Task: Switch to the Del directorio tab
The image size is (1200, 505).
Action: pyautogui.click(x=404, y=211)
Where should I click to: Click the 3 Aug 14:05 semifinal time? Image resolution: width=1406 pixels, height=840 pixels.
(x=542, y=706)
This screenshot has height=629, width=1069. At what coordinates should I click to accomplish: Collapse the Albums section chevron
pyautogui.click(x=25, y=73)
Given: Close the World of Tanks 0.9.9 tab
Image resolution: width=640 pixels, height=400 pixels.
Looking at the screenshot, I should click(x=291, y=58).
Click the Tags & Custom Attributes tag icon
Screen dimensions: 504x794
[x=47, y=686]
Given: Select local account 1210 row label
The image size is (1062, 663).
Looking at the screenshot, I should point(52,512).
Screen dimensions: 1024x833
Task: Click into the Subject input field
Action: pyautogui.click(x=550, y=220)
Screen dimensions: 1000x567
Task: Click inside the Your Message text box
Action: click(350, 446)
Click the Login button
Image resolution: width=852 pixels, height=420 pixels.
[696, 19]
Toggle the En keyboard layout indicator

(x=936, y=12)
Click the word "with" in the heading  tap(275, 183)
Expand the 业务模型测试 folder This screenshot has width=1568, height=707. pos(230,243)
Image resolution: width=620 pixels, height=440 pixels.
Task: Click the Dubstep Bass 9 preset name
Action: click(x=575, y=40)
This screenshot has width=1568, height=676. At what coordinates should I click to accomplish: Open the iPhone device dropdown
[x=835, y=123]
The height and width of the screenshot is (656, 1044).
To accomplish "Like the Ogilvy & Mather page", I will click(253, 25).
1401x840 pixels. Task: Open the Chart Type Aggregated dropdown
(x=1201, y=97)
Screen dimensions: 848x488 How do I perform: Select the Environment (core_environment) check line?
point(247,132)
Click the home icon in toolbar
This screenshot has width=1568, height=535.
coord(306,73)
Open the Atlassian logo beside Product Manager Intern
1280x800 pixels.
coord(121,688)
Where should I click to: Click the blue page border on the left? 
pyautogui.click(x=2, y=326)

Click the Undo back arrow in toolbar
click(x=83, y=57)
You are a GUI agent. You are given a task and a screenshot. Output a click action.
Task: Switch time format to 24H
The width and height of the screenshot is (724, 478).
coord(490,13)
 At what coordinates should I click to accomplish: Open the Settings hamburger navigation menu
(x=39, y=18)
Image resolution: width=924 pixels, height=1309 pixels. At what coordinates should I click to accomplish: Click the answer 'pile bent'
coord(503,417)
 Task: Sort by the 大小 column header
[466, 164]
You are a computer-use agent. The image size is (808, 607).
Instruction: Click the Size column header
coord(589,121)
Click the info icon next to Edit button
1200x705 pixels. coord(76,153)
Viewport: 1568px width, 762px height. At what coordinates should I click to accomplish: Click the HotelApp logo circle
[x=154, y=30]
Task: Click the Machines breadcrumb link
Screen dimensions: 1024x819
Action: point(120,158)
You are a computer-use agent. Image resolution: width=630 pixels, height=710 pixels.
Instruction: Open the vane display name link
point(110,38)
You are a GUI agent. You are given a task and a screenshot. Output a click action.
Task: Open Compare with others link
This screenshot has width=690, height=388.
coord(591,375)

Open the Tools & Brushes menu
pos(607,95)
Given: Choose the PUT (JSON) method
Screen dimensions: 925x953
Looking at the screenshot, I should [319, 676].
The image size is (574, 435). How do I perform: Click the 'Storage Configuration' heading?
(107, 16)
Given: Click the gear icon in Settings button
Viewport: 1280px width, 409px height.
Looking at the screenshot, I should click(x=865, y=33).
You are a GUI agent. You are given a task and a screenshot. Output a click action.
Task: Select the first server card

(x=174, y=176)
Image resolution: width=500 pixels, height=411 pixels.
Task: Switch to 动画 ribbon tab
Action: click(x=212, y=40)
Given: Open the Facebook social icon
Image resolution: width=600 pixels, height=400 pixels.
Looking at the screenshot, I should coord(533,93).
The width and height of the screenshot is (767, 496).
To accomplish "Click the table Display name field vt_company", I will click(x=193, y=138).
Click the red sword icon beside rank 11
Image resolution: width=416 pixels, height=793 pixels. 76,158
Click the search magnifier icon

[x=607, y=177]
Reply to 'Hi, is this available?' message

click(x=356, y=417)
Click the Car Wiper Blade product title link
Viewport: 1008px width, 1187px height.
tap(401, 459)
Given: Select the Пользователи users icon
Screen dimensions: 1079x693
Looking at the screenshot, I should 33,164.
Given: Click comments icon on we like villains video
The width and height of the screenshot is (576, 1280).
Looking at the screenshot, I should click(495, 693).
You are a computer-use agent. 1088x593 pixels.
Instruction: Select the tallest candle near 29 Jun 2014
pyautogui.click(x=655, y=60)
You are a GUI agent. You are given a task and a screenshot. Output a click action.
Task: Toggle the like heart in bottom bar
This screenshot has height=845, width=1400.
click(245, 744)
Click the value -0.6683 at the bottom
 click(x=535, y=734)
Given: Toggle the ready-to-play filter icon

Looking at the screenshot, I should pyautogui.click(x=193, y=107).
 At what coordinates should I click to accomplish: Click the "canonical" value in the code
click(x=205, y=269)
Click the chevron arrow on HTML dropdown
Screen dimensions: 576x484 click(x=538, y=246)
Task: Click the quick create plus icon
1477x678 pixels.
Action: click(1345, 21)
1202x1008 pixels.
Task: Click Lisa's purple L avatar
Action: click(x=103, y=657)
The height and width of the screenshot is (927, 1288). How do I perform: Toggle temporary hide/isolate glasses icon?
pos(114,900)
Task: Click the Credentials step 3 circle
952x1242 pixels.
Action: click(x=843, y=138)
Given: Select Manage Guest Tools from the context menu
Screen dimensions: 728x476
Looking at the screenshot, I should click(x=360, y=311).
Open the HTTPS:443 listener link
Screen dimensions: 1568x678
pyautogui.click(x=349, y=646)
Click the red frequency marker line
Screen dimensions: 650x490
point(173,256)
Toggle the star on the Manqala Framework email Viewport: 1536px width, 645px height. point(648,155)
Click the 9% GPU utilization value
=-=-=-=-=
INSTRUCTIONS TO FOLLOW
Please render the whole listing above as a Markdown table with the columns No. and Line, numbering each line and omitting blank lines.

WORKED SOLUTION
| No. | Line |
|---|---|
| 1 | Task: Switch to the Del directorio tab |
| 2 | The image size is (1200, 505). |
| 3 | Action: pyautogui.click(x=404, y=211) |
| 4 | Where should I click to: Click the 3 Aug 14:05 semifinal time? Image resolution: width=1406 pixels, height=840 pixels. |
| 5 | (x=542, y=706) |
| 6 | This screenshot has height=629, width=1069. At what coordinates should I click to accomplish: Collapse the Albums section chevron |
| 7 | pyautogui.click(x=25, y=73) |
| 8 | Given: Close the World of Tanks 0.9.9 tab |
| 9 | Image resolution: width=640 pixels, height=400 pixels. |
| 10 | Looking at the screenshot, I should click(x=291, y=58). |
| 11 | Click the Tags & Custom Attributes tag icon |
| 12 | Screen dimensions: 504x794 |
| 13 | [x=47, y=686] |
| 14 | Given: Select local account 1210 row label |
| 15 | The image size is (1062, 663). |
| 16 | Looking at the screenshot, I should point(52,512). |
| 17 | Screen dimensions: 1024x833 |
| 18 | Task: Click into the Subject input field |
| 19 | Action: pyautogui.click(x=550, y=220) |
| 20 | Screen dimensions: 1000x567 |
| 21 | Task: Click inside the Your Message text box |
| 22 | Action: click(350, 446) |
| 23 | Click the Login button |
| 24 | Image resolution: width=852 pixels, height=420 pixels. |
| 25 | [696, 19] |
| 26 | Toggle the En keyboard layout indicator |
| 27 | (x=936, y=12) |
| 28 | Click the word "with" in the heading  tap(275, 183) |
| 29 | Expand the 业务模型测试 folder This screenshot has width=1568, height=707. pos(230,243) |
| 30 | Image resolution: width=620 pixels, height=440 pixels. |
| 31 | Task: Click the Dubstep Bass 9 preset name |
| 32 | Action: click(x=575, y=40) |
| 33 | This screenshot has width=1568, height=676. At what coordinates should I click to accomplish: Open the iPhone device dropdown |
| 34 | [x=835, y=123] |
| 35 | The height and width of the screenshot is (656, 1044). |
| 36 | To accomplish "Like the Ogilvy & Mather page", I will click(253, 25). |
| 37 | 1401x840 pixels. Task: Open the Chart Type Aggregated dropdown |
| 38 | (x=1201, y=97) |
| 39 | Screen dimensions: 848x488 How do I perform: Select the Environment (core_environment) check line? |
| 40 | point(247,132) |
| 41 | Click the home icon in toolbar |
| 42 | This screenshot has width=1568, height=535. |
| 43 | coord(306,73) |
| 44 | Open the Atlassian logo beside Product Manager Intern |
| 45 | 1280x800 pixels. |
| 46 | coord(121,688) |
| 47 | Where should I click to: Click the blue page border on the left?  |
| 48 | pyautogui.click(x=2, y=326) |
| 49 | Click the Undo back arrow in toolbar |
| 50 | click(x=83, y=57) |
| 51 | You are a GUI agent. You are given a task and a screenshot. Output a click action. |
| 52 | Task: Switch time format to 24H |
| 53 | The width and height of the screenshot is (724, 478). |
| 54 | coord(490,13) |
| 55 |  At what coordinates should I click to accomplish: Open the Settings hamburger navigation menu |
| 56 | (x=39, y=18) |
| 57 | Image resolution: width=924 pixels, height=1309 pixels. At what coordinates should I click to accomplish: Click the answer 'pile bent' |
| 58 | coord(503,417) |
| 59 |  Task: Sort by the 大小 column header |
| 60 | [466, 164] |
| 61 | You are a computer-use agent. The image size is (808, 607). |
| 62 | Instruction: Click the Size column header |
| 63 | coord(589,121) |
| 64 | Click the info icon next to Edit button |
| 65 | 1200x705 pixels. coord(76,153) |
| 66 | Viewport: 1568px width, 762px height. At what coordinates should I click to accomplish: Click the HotelApp logo circle |
| 67 | [x=154, y=30] |
| 68 | Task: Click the Machines breadcrumb link |
| 69 | Screen dimensions: 1024x819 |
| 70 | Action: point(120,158) |
| 71 | You are a computer-use agent. Image resolution: width=630 pixels, height=710 pixels. |
| 72 | Instruction: Open the vane display name link |
| 73 | point(110,38) |
| 74 | You are a GUI agent. You are given a task and a screenshot. Output a click action. |
| 75 | Task: Open Compare with others link |
| 76 | This screenshot has width=690, height=388. |
| 77 | coord(591,375) |
| 78 | Open the Tools & Brushes menu |
| 79 | pos(607,95) |
| 80 | Given: Choose the PUT (JSON) method |
| 81 | Screen dimensions: 925x953 |
| 82 | Looking at the screenshot, I should [319, 676]. |
| 83 | The image size is (574, 435). How do I perform: Click the 'Storage Configuration' heading? |
| 84 | (107, 16) |
| 85 | Given: Click the gear icon in Settings button |
| 86 | Viewport: 1280px width, 409px height. |
| 87 | Looking at the screenshot, I should click(x=865, y=33). |
| 88 | You are a GUI agent. You are given a task and a screenshot. Output a click action. |
| 89 | Task: Select the first server card |
| 90 | (x=174, y=176) |
| 91 | Image resolution: width=500 pixels, height=411 pixels. |
| 92 | Task: Switch to 动画 ribbon tab |
| 93 | Action: click(x=212, y=40) |
| 94 | Given: Open the Facebook social icon |
| 95 | Image resolution: width=600 pixels, height=400 pixels. |
| 96 | Looking at the screenshot, I should coord(533,93). |
| 97 | The width and height of the screenshot is (767, 496). |
| 98 | To accomplish "Click the table Display name field vt_company", I will click(x=193, y=138). |
| 99 | Click the red sword icon beside rank 11 |
| 100 | Image resolution: width=416 pixels, height=793 pixels. 76,158 |
| 101 | Click the search magnifier icon |
| 102 | [x=607, y=177] |
| 103 | Reply to 'Hi, is this available?' message |
| 104 | click(x=356, y=417) |
| 105 | Click the Car Wiper Blade product title link |
| 106 | Viewport: 1008px width, 1187px height. |
| 107 | tap(401, 459) |
| 108 | Given: Select the Пользователи users icon |
| 109 | Screen dimensions: 1079x693 |
| 110 | Looking at the screenshot, I should 33,164. |
| 111 | Given: Click comments icon on we like villains video |
| 112 | The width and height of the screenshot is (576, 1280). |
| 113 | Looking at the screenshot, I should click(495, 693). |
| 114 | You are a computer-use agent. 1088x593 pixels. |
| 115 | Instruction: Select the tallest candle near 29 Jun 2014 |
| 116 | pyautogui.click(x=655, y=60) |
| 117 | You are a GUI agent. You are given a task and a screenshot. Output a click action. |
| 118 | Task: Toggle the like heart in bottom bar |
| 119 | This screenshot has height=845, width=1400. |
| 120 | click(245, 744) |
| 121 | Click the value -0.6683 at the bottom |
| 122 |  click(x=535, y=734) |
| 123 | Given: Toggle the ready-to-play filter icon |
| 124 | Looking at the screenshot, I should pyautogui.click(x=193, y=107). |
| 125 |  At what coordinates should I click to accomplish: Click the "canonical" value in the code |
| 126 | click(x=205, y=269) |
| 127 | Click the chevron arrow on HTML dropdown |
| 128 | Screen dimensions: 576x484 click(x=538, y=246) |
| 129 | Task: Click the quick create plus icon |
| 130 | 1477x678 pixels. |
| 131 | Action: click(1345, 21) |
| 132 | 1202x1008 pixels. |
| 133 | Task: Click Lisa's purple L avatar |
| 134 | Action: click(x=103, y=657) |
| 135 | The height and width of the screenshot is (927, 1288). How do I perform: Toggle temporary hide/isolate glasses icon? |
| 136 | pos(114,900) |
| 137 | Task: Click the Credentials step 3 circle |
| 138 | 952x1242 pixels. |
| 139 | Action: click(x=843, y=138) |
| 140 | Given: Select Manage Guest Tools from the context menu |
| 141 | Screen dimensions: 728x476 |
| 142 | Looking at the screenshot, I should click(x=360, y=311). |
| 143 | Open the HTTPS:443 listener link |
| 144 | Screen dimensions: 1568x678 |
| 145 | pyautogui.click(x=349, y=646) |
| 146 | Click the red frequency marker line |
| 147 | Screen dimensions: 650x490 |
| 148 | point(173,256) |
| 149 | Toggle the star on the Manqala Framework email Viewport: 1536px width, 645px height. point(648,155) |
| 150 | Click the 9% GPU utilization value |